AG: So, “A Dream”, next, page sixteen. I always thought this one particularly as a piece of the bodhisattva notion, or the prophetic faculty of the poet or the bodhisattva notion of the wakened mind; that is that you take care of the others first: I put a chorus on this, just for fun. It was “Om Ah Hum” – H-U-M in Buddhist terminology is the heart mantra. The heart area. “Om” for the body. “Ah” is speech. So there’s a triadic “Om Ah Hum” corresponding to the same heaven/ earth/man, in a way, ((in) a slightly different order). But this ends with “Om Ah Hum” – “Oh Ma Home” – So I thought that would make a good Bavarian beer-hall chorus!
[Allen begins singing “A Dream”, accompanying himself on harmonium, with Peter Orlovsky on harmony] – “Once a dream did weave a shade,/O’er my Angel-guarded bed,/An emmet is an ant./That an Emmet lost it’s way/Where on grass methought I lay./Troubled wilderd and folorn/Dark benighted travel-worn,/Over many a tangled spray/All heart-broke I heard her say./O my children! do they cry/ Do they hear their father sigh./Now they look abroad to see,Now return and weep for me. Pitying I drop’d a tear:/But I saw a glow-worm near:/ Who replied. What wailing wight/ Calls the watchman of the night/ I am set to light the ground,/ While the beetle goes his round:/Follow now the beetles hum,/Little wanderer hie thee home/ I am set to light the ground,/While the beetle goes his round:/Follow now the beetles hum,/Little wanderer hie thee home./Om Ma Hum/ (Om Ma Hum – Allen sings and continues with this refrain)
So what is that? A dream “weaves a shade” around his bed, which is guarded by angels – that a little ant (an”Emmet”) lost its way.

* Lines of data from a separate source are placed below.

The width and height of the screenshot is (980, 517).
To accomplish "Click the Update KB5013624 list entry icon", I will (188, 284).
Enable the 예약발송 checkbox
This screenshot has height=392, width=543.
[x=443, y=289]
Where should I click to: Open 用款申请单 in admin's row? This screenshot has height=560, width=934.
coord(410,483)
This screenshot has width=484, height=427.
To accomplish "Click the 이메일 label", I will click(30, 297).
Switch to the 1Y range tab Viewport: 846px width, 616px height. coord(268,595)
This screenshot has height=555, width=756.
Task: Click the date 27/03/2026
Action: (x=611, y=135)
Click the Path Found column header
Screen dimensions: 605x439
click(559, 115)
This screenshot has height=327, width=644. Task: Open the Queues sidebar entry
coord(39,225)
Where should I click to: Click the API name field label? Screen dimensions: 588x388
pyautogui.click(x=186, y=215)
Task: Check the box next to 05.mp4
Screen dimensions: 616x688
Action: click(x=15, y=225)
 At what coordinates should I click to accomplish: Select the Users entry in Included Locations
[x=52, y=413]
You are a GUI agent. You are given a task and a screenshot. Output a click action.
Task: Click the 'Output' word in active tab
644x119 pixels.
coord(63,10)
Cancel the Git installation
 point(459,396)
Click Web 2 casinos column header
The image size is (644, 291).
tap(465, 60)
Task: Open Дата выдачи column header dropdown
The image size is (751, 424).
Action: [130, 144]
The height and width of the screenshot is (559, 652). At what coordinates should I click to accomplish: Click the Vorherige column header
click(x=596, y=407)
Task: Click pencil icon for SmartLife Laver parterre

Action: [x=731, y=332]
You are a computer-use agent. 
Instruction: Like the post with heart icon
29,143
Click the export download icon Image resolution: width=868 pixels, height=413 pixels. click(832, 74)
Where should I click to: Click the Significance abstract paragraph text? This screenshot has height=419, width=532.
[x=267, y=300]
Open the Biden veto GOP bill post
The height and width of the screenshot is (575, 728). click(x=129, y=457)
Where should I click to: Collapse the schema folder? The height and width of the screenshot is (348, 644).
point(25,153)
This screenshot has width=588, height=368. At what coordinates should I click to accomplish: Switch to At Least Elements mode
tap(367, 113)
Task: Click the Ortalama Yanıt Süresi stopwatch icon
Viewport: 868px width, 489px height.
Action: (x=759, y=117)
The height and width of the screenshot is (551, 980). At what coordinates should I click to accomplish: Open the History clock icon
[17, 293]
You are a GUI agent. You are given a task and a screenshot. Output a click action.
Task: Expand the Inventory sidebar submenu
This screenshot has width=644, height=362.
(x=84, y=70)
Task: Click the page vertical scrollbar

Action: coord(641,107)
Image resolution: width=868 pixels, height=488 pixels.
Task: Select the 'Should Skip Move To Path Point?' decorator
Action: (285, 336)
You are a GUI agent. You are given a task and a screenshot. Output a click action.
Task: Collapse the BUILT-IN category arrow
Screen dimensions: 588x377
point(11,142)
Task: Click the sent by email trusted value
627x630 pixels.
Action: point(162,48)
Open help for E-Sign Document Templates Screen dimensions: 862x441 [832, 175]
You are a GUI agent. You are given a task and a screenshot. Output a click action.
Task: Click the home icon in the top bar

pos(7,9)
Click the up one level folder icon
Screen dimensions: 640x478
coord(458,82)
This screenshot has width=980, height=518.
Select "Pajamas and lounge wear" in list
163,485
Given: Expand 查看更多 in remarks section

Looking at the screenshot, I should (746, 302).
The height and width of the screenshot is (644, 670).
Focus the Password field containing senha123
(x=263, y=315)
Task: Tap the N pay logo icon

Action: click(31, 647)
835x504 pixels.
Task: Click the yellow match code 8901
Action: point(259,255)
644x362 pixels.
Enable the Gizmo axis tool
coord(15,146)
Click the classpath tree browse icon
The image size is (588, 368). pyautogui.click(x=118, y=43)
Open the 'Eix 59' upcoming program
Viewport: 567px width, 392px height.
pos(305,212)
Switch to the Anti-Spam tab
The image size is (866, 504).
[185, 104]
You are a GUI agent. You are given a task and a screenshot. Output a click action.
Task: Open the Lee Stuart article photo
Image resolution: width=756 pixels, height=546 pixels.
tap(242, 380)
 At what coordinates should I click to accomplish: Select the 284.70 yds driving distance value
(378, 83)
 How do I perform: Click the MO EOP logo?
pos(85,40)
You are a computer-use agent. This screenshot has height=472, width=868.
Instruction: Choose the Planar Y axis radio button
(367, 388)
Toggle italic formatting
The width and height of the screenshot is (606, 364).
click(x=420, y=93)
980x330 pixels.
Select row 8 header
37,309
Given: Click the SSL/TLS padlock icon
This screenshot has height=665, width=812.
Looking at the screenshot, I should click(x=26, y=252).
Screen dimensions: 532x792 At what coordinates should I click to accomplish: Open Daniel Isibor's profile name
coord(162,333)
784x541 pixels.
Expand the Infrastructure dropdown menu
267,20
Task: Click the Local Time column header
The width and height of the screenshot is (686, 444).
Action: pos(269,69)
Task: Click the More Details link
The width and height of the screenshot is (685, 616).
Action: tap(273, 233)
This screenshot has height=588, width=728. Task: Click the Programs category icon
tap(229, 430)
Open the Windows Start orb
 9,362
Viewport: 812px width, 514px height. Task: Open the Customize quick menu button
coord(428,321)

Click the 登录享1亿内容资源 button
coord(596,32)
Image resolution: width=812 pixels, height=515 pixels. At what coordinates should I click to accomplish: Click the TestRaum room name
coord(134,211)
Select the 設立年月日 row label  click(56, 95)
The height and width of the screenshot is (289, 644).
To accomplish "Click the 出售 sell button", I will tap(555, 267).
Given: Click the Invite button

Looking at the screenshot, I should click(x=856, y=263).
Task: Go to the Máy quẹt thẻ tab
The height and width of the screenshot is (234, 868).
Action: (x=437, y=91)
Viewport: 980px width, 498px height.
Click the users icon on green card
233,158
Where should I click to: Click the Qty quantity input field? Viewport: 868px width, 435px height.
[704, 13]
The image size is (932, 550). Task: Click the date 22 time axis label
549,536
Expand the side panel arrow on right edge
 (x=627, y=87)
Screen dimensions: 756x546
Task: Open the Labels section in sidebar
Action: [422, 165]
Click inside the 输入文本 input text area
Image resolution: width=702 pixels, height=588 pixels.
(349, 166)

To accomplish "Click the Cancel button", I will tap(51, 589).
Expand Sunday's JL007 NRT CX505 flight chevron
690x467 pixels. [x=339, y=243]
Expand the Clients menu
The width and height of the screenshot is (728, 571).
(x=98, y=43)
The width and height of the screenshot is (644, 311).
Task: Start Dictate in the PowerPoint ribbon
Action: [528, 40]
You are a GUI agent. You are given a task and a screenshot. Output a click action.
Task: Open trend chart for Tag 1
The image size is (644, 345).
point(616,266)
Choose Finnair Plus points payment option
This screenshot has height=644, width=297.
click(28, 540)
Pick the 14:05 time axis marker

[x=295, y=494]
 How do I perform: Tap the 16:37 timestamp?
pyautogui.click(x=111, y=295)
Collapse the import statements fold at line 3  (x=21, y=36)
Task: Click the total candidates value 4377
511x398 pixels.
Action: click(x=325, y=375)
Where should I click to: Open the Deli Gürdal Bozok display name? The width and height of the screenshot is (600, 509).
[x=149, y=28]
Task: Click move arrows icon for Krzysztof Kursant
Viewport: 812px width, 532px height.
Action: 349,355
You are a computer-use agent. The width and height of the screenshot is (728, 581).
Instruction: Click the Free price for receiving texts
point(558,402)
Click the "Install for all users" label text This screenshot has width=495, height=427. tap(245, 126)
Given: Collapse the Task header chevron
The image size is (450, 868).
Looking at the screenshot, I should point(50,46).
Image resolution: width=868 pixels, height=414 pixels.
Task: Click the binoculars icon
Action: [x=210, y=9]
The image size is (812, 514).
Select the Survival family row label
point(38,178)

And the ant is calling for its child – it’s lost – and then Blake, the observer, in his dream, in nature, sees a glow-worm, (a) part of nature, that is he sees another element – a natural lamp – coming to question what’s the problem, and sees the glow-worm as a “watchman of the night”, and explains that the glow-worm is “set to light the ground/ While the beetle goes his round”, and so the ant can “follow the beetle’s hum”. The ant can follow the sound of the beetle’s hum. “Beetle’s hum” I guess in the light of the glow-worm. It’s a dream, certainly. I must have been a real dream, actually. It may well have been a real dream. Such an odd arrangement. I don’t know what metaphysically you can make of it. It’s just an innocent (song) It’s certainly a song of innocence; that everything is arranged properly so that the boddhisattva glow-worm does actually take care of the lost ant and lead him home. To the home via the hum.